Закутавшись в одеяло, пробовала снова заснуть. Но сна решительно не было. И, открыв глаза, она стала смотреть в темноту комнаты. Между портьерой и косяком окна пробивалась узенькая полоска лунного света. Наташа встала, накинула на плечи одеяло, надела туфли и подошла к окну.
Она откинула немного портьеру. Луна стояла на западе, но ещё очень высоко, и через верхушки высоких деревьев бросала яркий свет прямо на весь дом. От стволов деревьев темно-лиловые тени бежали в гору с низины к дому. Свет и тени были резки-резки. То, что было там, за окном, нельзя было назвать «ночь» — нельзя было назвать и днём.
— Наташа, ты не спишь?
Это был голос Лины за дверями в её комнату.
Наташа обернулась и быстро подошла к дверям.
— Нет, я сейчас проснулась. А ты уже встаёшь.
— Я не спала, — ответила Лина. — Но вставать ещё рано. Можно к тебе?
— Да. Ты одета?
— Нет, я сейчас.
— Так нет, Линочка, душечка, я к тебе.
Наташа, шлёпая туфлями, путаясь в одеяле, прошла-побежала в комнату Лины.

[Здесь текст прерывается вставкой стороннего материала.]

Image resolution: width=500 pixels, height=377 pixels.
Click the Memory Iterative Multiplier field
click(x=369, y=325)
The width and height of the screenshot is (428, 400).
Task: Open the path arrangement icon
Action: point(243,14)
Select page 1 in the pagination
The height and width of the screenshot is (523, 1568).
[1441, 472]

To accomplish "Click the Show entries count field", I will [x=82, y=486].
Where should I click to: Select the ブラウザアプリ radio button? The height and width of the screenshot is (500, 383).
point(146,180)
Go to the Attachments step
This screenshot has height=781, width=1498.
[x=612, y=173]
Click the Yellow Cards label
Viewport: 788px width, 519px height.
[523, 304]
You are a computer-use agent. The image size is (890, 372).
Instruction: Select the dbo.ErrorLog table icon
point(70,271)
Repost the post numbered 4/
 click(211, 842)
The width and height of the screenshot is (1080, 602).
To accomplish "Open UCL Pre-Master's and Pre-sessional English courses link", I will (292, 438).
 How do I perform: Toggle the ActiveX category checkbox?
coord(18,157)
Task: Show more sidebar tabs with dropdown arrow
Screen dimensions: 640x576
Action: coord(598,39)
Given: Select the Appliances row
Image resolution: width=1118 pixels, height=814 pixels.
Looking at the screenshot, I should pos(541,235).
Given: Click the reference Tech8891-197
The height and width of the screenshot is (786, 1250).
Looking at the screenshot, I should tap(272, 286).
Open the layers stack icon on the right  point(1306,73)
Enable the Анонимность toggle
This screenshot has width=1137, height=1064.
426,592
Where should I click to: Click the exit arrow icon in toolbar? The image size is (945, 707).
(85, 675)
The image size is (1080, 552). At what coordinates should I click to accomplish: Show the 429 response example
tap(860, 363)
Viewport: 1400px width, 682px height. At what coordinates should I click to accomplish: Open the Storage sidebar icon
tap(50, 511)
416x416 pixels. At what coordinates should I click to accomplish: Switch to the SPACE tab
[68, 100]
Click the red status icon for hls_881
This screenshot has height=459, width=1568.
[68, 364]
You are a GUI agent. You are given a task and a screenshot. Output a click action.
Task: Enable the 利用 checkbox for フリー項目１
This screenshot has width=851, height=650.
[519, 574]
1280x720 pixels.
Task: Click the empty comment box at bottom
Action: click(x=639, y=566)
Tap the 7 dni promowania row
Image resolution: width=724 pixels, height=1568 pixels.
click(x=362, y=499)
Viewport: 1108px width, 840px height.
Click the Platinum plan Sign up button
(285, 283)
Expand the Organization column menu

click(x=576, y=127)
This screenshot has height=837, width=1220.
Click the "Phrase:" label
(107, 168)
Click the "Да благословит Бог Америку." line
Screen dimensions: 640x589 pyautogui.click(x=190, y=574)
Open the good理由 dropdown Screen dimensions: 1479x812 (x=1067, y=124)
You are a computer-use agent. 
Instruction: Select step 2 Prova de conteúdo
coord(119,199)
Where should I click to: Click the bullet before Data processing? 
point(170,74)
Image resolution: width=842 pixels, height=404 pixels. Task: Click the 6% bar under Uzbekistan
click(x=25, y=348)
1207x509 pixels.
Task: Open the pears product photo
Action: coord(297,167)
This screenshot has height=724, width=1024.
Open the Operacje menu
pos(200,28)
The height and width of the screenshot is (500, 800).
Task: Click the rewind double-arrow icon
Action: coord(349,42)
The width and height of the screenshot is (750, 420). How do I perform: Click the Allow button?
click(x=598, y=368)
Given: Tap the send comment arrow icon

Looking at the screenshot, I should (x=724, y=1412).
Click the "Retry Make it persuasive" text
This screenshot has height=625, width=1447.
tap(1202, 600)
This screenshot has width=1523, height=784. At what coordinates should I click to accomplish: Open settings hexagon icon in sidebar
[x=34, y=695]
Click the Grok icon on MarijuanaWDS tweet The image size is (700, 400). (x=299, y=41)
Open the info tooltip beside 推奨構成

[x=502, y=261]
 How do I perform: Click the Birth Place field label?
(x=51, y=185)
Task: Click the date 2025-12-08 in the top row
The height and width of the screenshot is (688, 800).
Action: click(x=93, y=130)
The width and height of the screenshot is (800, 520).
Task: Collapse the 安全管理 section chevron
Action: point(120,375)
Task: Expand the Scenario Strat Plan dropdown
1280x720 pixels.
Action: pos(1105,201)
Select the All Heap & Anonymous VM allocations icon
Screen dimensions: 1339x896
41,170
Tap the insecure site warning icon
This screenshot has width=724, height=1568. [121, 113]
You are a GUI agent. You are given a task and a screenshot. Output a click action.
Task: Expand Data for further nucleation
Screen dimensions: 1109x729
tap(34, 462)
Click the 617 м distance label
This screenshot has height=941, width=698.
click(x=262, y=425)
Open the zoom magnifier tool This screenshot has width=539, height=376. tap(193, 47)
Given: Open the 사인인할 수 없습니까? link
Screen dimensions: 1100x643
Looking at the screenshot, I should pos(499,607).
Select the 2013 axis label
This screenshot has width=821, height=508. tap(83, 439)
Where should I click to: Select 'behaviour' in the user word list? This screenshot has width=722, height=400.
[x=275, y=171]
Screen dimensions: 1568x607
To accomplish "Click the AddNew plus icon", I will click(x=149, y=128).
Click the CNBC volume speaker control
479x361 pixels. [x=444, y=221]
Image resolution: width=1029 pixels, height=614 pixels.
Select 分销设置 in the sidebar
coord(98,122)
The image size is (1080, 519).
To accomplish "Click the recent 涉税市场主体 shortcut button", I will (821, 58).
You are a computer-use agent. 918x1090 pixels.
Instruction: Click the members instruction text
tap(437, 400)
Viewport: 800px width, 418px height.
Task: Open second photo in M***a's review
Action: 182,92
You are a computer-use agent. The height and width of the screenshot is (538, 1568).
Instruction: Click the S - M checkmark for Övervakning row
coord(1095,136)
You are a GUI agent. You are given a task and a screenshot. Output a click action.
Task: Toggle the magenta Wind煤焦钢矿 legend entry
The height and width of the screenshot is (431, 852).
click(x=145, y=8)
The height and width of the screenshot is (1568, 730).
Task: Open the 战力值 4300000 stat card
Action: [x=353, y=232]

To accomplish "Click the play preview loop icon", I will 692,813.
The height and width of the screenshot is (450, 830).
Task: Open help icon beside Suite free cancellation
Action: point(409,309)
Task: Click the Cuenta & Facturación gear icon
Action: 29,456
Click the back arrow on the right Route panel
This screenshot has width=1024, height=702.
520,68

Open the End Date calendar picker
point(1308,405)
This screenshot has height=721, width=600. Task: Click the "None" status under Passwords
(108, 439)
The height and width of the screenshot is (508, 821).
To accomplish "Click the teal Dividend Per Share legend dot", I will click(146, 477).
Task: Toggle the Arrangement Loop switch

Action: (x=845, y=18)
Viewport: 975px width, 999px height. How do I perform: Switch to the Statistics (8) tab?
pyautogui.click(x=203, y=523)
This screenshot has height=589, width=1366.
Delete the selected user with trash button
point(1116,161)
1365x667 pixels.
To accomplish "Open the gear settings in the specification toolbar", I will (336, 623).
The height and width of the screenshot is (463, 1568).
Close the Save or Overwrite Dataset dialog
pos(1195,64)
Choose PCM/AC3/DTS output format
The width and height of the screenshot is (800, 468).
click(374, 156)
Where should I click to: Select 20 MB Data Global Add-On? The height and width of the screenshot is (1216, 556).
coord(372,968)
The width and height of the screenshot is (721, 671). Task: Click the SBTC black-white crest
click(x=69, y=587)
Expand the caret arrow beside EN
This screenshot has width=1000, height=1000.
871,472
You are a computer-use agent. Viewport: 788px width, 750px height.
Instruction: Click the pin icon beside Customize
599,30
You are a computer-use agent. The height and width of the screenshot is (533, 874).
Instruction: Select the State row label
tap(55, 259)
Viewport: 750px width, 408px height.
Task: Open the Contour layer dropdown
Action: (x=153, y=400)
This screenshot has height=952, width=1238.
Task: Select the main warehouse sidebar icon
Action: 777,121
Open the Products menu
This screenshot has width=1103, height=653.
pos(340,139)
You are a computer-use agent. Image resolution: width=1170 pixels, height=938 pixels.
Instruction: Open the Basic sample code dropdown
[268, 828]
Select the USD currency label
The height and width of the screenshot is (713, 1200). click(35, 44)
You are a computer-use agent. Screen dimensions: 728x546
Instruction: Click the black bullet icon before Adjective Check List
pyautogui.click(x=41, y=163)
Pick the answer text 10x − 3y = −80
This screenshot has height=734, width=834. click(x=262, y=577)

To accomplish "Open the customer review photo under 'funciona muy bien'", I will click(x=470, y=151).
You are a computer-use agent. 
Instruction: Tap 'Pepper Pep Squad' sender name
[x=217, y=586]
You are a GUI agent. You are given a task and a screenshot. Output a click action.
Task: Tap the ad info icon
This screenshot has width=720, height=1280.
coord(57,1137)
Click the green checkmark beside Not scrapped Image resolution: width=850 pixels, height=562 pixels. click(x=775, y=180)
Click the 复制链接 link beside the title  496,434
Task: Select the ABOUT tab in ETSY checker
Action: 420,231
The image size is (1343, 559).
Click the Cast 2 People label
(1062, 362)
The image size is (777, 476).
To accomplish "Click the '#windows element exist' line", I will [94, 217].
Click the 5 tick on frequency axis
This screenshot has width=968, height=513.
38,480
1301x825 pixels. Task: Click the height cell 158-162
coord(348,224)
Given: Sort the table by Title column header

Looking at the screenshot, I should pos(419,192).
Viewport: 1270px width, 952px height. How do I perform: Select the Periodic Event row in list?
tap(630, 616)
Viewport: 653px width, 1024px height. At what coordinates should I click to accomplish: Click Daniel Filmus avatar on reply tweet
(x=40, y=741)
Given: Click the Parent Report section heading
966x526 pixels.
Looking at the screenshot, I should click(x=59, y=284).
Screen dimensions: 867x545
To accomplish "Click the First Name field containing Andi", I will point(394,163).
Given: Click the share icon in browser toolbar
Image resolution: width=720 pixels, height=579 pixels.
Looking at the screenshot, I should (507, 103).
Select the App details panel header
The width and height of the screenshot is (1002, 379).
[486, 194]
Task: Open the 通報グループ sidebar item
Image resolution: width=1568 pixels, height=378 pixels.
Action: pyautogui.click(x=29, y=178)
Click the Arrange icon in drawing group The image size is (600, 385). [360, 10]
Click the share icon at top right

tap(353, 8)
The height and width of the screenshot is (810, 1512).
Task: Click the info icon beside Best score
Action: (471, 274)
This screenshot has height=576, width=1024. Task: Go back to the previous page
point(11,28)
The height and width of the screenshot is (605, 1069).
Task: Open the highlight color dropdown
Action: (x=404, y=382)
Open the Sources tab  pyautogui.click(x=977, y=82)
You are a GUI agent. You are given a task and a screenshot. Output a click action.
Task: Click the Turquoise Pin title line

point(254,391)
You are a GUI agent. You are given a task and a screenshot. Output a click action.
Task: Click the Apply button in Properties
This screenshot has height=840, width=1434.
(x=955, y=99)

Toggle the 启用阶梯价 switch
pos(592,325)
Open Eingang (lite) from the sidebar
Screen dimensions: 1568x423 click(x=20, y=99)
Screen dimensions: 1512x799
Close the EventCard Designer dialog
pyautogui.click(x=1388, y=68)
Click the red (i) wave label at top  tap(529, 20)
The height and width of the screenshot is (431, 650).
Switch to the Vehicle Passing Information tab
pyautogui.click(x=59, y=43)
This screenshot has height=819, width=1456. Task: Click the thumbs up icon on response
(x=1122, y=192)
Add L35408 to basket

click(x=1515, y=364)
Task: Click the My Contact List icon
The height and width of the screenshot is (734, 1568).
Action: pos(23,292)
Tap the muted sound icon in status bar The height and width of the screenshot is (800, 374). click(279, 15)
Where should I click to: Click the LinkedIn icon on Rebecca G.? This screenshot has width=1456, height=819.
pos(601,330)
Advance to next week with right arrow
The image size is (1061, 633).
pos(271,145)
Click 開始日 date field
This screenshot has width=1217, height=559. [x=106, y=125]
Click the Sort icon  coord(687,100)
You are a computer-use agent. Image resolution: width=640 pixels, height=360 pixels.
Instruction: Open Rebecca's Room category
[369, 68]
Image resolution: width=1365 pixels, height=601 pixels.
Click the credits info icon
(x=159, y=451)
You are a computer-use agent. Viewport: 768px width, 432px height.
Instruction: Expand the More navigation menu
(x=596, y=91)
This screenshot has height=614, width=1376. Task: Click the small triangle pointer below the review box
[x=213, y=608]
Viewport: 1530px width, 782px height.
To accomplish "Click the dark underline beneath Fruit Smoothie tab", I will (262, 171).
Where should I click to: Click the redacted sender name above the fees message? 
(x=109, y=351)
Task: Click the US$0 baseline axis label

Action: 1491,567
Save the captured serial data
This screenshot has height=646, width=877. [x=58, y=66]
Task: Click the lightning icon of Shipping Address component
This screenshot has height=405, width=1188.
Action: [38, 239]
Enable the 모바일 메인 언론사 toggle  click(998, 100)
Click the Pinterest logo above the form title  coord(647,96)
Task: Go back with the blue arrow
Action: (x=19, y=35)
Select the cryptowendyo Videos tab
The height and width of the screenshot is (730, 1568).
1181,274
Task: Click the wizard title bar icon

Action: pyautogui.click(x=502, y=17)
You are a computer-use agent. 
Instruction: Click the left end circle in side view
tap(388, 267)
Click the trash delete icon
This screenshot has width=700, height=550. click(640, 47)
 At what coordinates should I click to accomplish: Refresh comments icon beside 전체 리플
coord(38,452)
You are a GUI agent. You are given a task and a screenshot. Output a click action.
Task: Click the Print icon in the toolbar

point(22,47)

Лина тем временем отошла от дверей, зажгла свечу, и, когда Наташа вошла, Лина, в одной рубашке, сделала ей навстречу несколько шагов.
— Мы с тобой точно пансионерки, тайком идущие друг к другу на свидание, — сказала Наташа.
Смеясь, она подошла к Лине и, целуя её, сказала:
— Линка, ты простудишься. Ложись скорей.
Они вместе, обнявшись, подошли к кровати, Лина легла под одеяло, Наташа села на край.
— Стой. Тебе неудобно так. Садись ты совсем, с ногами. Вот так.
Лина взяла одну из двух своих подушек, положила её на другой конец кровати в угол к стене, подобрала одеяло, усадила Наташу, а сама села в другом конце.
От слабого света одной свечи все предметы казались задёрнутыми тёмной дымкой, иные обозначались только контурами, но Наташе все было здесь знакомо, и только вот в этот приезд она ещё не успела побывать в комнате сестры.
— Хорошо у тебя тут, Лина! — сказала она, оглядывая комнату.